提示文章 –
レンサ球菌の病原性解析とそれに関わる病原因子の検索

A群レンサ球菌(グラム染色像)(日本細菌学会資料)

グラム陽性球菌に属する病原菌には黄色ブドウ球菌とレンサ球菌が含まれます。その中でもレンサ球菌は、1980年代から現在まで発症例・死亡例が相次いでいる「劇症型レンサ球菌感染症」の原因菌として知られています。レンサ球菌が大きく6つのグループからなり、各グループに多くのレンサ球菌種が存在していますが、「劇症型レンサ球菌感染症」の原因菌として報告されているものとしてA群レンサ球菌とG群レンサ球菌が挙げられます。

研究室では、2016年より、劇症型症例から分離されたA群並びにG群レンサ球菌の病原性解析とそれに関わる病原因子の解析をすすめています。現在、我が国で劇症型レンサ球菌感染症の最も多い原因菌であるC, G群レンサ球菌 Streptococcus dysgalactiae subsp. equisimilis (SDSE)の病原性について、メタゲノム解析や病原因子の分子生物学的解析を通じて研究を進めています。

一方、「劇症型A群レンサ球菌感染症」の発症原因についても研究をすすめています。発症者からA群レンサ球菌が分離されることから、これが原因菌であることはわかっていましたが、この細菌に感染しても発症しない人がかなり多く、「劇症型A群レンサ球菌感染症」の発症にはA群レンサ球菌のみでない、何らかの環境要因があるのではないかと考えました。

当時の文献で、インフルエンザが流行する寒冷期に「劇症型A群レンサ球菌感染症」の多く発症するピークが存在することが報告されていたことから、我々は、インフルエンザウイルスとA群レンサ球菌との混合感染によって、「劇症型A群レンサ球菌感染症」の発症がみられるのではないかと考え、その可能性を検討しました。そしてマウスを用いた実験でそれぞれ単独感染では致死効果を認めない微量のインフルエンザウイルスとA群レンサ球菌との混合感染によって、90%以上のマウスが「劇症型A群レンサ球菌感染症」の症状を呈して死亡することがわかりました。

さらに我々は、上記混合感染による「劇症型A群レンサ球菌感染症」の発症のメカニズムを検討し、肺におけて、インフルエンザウイルス感染した肺胞上皮細胞へのA群レンサ球菌の付着・侵入の増強が劇症型感染症発症の原因であること、また、その増強にインフルエンザヘマグルチニンとA群レンサ球菌莢膜が関与していることを明らかにしました。

最近では、大阪大学大学院歯学研究科との共同研究により、インフルエンザウイルスと肺炎レンサ球菌との混合感染において、インフルエンザウイルス感染により肺胞上皮細胞表面にGP96が発現し、それによって細胞表層のインテグリンαVの発現が増強し、それと肺炎レンサ球菌との付着が増強し、インフルエンザ後の肺炎レンサ球菌感染による細菌性肺炎の発症に関与することを明らかにしています。

指示 1 –
レンサ球菌研究の文章のうち、「レンサ球菌の病原性解析とそれに関わる病原因子の検索」を含む語句で始まり「死亡することがわかりました。」で終わる部分を、一字も変えずに書き写すこと。
指示 2 –
レンサ球菌研究の文章によると、研究室が劇症型症例から分離されたA群並びにG群レンサ球菌の病原性解析を進めているのは何年からか。
指示 3 –
レンサ球菌研究の文章の続きを、最後の文の後から書き進めること。
このデータは、レンサ球菌研究の文章とは関係がない。

元データ –
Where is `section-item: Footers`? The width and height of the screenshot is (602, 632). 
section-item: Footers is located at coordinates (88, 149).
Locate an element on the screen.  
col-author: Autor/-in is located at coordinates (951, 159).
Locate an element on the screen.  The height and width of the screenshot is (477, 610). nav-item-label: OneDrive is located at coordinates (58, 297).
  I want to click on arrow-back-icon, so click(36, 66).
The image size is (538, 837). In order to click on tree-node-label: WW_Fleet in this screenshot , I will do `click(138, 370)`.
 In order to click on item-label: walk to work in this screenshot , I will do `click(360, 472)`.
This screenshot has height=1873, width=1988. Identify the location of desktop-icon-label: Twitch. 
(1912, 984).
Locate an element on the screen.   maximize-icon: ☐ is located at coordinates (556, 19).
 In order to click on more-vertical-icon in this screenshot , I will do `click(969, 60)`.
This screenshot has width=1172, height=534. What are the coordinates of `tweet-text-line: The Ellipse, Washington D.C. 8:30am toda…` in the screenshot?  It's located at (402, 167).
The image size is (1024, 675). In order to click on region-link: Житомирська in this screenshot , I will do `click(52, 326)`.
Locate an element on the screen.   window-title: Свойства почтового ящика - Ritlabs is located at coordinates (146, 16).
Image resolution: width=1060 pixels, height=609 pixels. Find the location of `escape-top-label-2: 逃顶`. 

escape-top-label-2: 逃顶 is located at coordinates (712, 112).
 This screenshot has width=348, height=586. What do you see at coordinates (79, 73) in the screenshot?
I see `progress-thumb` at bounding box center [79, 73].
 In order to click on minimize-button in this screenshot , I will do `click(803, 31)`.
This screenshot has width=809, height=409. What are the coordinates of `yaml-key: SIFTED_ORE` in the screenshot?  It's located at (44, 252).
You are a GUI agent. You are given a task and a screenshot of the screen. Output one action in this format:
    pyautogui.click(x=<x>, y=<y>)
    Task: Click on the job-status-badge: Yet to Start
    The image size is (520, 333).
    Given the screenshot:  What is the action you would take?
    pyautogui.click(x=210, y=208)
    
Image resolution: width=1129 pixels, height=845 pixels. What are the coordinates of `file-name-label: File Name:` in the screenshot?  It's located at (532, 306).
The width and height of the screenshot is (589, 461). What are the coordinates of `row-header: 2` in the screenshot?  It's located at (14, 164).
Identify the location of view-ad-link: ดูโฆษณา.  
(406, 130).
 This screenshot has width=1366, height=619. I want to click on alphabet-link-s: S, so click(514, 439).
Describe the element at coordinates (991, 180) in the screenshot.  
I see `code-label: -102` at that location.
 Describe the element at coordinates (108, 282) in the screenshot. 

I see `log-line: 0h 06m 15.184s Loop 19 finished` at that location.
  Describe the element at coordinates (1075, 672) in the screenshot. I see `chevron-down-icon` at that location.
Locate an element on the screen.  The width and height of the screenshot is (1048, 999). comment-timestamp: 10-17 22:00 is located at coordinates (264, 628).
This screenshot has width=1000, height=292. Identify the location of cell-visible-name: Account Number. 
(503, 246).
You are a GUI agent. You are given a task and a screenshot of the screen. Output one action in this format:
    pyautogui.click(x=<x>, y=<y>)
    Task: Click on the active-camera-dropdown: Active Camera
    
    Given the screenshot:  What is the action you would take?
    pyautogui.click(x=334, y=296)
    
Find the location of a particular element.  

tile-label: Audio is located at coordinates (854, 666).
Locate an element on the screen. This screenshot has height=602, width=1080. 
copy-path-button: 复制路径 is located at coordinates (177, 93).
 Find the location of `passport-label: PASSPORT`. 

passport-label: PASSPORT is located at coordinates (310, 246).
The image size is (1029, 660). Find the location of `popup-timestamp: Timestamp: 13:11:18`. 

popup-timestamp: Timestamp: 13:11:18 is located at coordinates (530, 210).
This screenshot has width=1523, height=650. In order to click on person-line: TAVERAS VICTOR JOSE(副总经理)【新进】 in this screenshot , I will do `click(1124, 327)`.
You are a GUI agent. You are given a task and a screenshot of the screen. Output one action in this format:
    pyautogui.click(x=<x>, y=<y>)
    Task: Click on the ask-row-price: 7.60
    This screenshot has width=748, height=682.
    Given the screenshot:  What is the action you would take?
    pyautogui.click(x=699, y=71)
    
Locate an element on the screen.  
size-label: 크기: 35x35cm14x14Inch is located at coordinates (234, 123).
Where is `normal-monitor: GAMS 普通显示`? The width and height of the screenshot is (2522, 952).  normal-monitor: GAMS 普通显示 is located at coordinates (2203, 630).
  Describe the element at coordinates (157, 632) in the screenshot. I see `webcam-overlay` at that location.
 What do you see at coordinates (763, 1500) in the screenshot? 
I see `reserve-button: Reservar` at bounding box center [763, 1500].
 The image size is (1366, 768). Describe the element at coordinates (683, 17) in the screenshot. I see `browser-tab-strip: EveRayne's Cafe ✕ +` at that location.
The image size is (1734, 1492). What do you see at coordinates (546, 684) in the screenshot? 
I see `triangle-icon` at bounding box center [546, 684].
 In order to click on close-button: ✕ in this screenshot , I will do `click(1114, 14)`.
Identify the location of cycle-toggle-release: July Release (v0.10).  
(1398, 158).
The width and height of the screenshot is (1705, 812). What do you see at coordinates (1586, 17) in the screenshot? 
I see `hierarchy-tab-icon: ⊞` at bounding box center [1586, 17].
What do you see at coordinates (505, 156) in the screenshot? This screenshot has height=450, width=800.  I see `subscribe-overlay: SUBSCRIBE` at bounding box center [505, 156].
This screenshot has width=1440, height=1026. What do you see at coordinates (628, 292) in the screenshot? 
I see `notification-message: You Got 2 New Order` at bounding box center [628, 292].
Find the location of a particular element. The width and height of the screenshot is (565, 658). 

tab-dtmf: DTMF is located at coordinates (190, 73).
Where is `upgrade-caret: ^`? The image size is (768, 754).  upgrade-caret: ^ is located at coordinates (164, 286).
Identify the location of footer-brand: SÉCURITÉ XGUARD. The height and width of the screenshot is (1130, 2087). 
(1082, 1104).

解答結果 1 –
レンサ球菌の病原性解析とそれに関わる病原因子の検索

A群レンサ球菌(グラム染色像)(日本細菌学会資料)

グラム陽性球菌に属する病原菌には黄色ブドウ球菌とレンサ球菌が含まれます。その中でもレンサ球菌は、1980年代から現在まで発症例・死亡例が相次いでいる「劇症型レンサ球菌感染症」の原因菌として知られています。レンサ球菌が大きく6つのグループからなり、各グループに多くのレンサ球菌種が存在していますが、「劇症型レンサ球菌感染症」の原因菌として報告されているものとしてA群レンサ球菌とG群レンサ球菌が挙げられます。

研究室では、2016年より、劇症型症例から分離されたA群並びにG群レンサ球菌の病原性解析とそれに関わる病原因子の解析をすすめています。現在、我が国で劇症型レンサ球菌感染症の最も多い原因菌であるC, G群レンサ球菌 Streptococcus dysgalactiae subsp. equisimilis (SDSE)の病原性について、メタゲノム解析や病原因子の分子生物学的解析を通じて研究を進めています。

一方、「劇症型A群レンサ球菌感染症」の発症原因についても研究をすすめています。発症者からA群レンサ球菌が分離されることから、これが原因菌であることはわかっていましたが、この細菌に感染しても発症しない人がかなり多く、「劇症型A群レンサ球菌感染症」の発症にはA群レンサ球菌のみでない、何らかの環境要因があるのではないかと考えました。

当時の文献で、インフルエンザが流行する寒冷期に「劇症型A群レンサ球菌感染症」の多く発症するピークが存在することが報告されていたことから、我々は、インフルエンザウイルスとA群レンサ球菌との混合感染によって、「劇症型A群レンサ球菌感染症」の発症がみられるのではないかと考え、その可能性を検討しました。そしてマウスを用いた実験でそれぞれ単独感染では致死効果を認めない微量のインフルエンザウイルスとA群レンサ球菌との混合感染によって、90%以上のマウスが「劇症型A群レンサ球菌感染症」の症状を呈して死亡することがわかりました。

解答結果 2 –
2016年から。

解答結果 3 –
呼吸器や口腔領域は、多くの病原微生物の感染経路であると共に、代表的な常在菌叢として多くの微生物が常在しています。我々は、これらの部位での各種ウイルス―細菌混合感染による重症感染症発症の可能性とその発症のメカニズムの詳細を明らかにするとともに、これらの感染症に対する有効な予防法・治療法ならびに同感染症に対する迅速検査方法を検討していきたいと考えています。

各部位の常在細菌叢の構成変化(ディスバイオーシス)と疾患発症との関連性

高齢者、有病者、要介護者は、免疫力の低下により易感染性宿主になっていることが多いことが知られています。その結果、若中年層の健常人と比べて日和見感染症の発症率が高く、健康的生活の保障及び、生活の質の向上の大きな障害となっています。

例えば褥瘡は長期入院の高齢者を中心に発症するとされ、褥瘡後感染による敗血症などを発症し、死亡することもあります。しかし、褥瘡後感染になる患者とならない患者が存在し、その違いはよく分かっていないのが現状です。

我々は、この差に皮膚に存在する常在菌叢(多種の細菌が共存して存在している状態)の構成が存在するのではないかと考え、その調査を始めました。その結果、皮膚細菌叢高齢期に急速に変化するとともに日和見感染症原因菌の増加がみられることを次世代シーケンサーによるマイクロバイオーム解析などにより明らかにしました。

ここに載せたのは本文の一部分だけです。